#### OBJECTIVE:
Set out all of the rows below as a numbered list with no blank lines, and leave the pictures out.

#### STORED RECORDS:

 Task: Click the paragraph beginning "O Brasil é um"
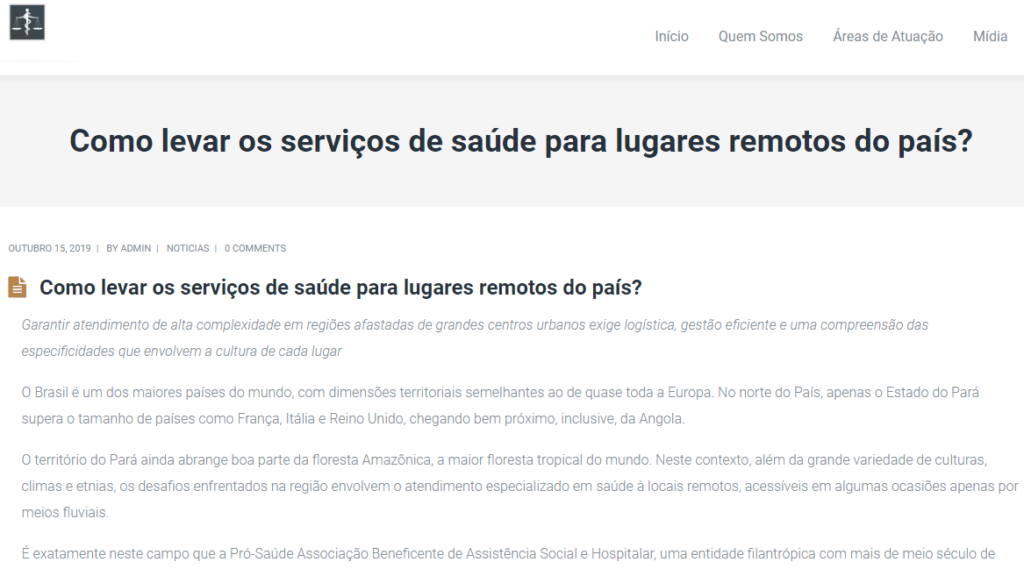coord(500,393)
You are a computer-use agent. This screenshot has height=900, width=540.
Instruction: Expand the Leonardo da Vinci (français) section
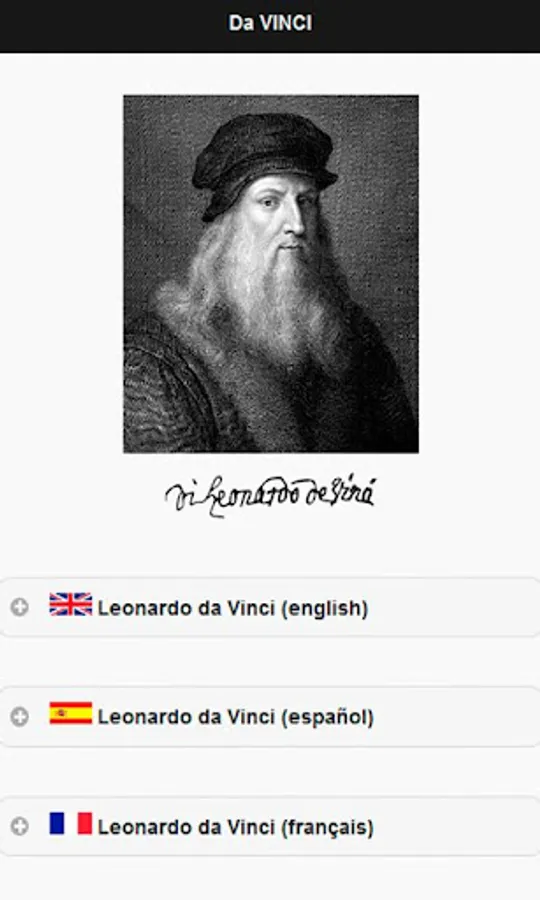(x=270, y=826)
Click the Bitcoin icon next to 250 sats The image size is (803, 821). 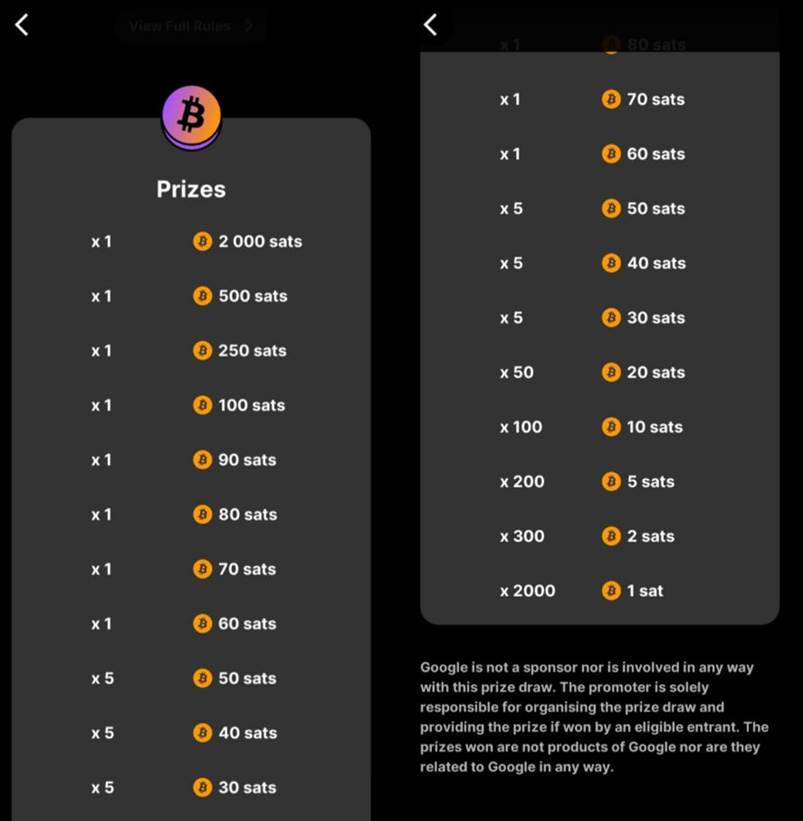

#### RESULT OF THIS TASK:
1.  Task: Click the paragraph beginning "O Brasil é um"
2. coord(500,393)
3. You are a computer-use agent. This screenshot has height=900, width=540.
4. Instruction: Expand the Leonardo da Vinci (français) section
5. (x=270, y=826)
6. Click the Bitcoin icon next to 250 sats The image size is (803, 821). 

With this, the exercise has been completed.